— START OF Entries shown —

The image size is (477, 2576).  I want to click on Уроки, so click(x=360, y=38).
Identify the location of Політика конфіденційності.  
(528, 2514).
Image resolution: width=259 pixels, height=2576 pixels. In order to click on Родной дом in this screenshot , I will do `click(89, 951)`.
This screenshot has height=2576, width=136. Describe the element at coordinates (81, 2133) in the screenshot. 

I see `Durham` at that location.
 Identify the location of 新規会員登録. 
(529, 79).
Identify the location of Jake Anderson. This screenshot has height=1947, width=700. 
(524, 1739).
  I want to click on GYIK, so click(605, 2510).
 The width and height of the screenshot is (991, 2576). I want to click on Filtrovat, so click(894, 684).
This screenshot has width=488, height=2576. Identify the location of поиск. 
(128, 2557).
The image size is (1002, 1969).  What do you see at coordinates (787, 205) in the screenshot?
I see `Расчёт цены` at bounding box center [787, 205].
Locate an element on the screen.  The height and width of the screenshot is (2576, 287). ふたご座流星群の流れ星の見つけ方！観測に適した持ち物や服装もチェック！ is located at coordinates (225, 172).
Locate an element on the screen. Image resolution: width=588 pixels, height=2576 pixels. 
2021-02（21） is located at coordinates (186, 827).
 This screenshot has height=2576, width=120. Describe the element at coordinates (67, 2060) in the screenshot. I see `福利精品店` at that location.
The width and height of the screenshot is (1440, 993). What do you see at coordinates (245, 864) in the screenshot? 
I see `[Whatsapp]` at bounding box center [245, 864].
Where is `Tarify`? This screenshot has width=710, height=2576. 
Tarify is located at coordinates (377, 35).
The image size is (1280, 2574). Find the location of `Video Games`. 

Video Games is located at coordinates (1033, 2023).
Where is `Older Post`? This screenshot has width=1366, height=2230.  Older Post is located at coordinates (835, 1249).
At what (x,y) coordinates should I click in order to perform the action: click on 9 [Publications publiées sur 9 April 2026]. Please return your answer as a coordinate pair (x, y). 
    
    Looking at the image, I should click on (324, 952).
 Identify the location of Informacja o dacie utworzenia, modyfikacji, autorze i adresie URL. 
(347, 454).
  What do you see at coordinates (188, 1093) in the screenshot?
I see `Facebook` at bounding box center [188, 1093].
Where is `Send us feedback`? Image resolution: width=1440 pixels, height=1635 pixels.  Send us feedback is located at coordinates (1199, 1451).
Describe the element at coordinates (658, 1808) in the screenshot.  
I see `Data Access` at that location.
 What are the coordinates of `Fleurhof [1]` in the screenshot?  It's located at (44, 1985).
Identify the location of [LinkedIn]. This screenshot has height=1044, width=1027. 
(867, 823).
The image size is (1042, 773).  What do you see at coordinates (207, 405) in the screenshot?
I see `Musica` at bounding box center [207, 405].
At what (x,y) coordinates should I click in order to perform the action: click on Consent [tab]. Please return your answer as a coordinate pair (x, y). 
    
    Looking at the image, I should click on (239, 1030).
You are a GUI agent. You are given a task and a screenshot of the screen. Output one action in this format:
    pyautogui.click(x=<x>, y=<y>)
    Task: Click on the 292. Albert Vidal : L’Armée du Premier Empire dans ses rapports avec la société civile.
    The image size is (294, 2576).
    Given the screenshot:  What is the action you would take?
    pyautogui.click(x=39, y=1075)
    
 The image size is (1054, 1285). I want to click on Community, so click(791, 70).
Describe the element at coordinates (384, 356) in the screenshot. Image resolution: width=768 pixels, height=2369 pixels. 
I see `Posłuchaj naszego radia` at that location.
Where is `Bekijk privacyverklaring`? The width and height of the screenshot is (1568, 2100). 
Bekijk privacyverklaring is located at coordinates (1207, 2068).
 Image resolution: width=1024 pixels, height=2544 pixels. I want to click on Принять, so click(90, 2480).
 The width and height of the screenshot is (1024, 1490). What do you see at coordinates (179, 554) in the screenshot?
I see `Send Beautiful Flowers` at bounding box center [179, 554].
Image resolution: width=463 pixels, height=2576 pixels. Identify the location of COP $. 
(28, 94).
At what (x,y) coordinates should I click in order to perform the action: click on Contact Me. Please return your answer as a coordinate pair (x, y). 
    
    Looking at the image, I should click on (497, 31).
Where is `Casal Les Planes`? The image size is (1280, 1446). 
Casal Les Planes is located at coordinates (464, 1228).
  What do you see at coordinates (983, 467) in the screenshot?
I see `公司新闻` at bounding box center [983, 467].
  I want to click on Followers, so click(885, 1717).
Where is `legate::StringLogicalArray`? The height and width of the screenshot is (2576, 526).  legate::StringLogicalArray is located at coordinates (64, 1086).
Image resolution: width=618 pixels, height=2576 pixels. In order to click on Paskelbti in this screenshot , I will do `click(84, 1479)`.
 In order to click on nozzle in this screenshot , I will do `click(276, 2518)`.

— END OF Entries shown —

- **Problem**
Please repeat the records from the line with "Identify the location of [LinkedIn]." to the line with "center [207, 405].", reproducing each line exactly.

- **Task response**
Identify the location of [LinkedIn]. This screenshot has height=1044, width=1027. 
(867, 823).
The image size is (1042, 773).  What do you see at coordinates (207, 405) in the screenshot?
I see `Musica` at bounding box center [207, 405].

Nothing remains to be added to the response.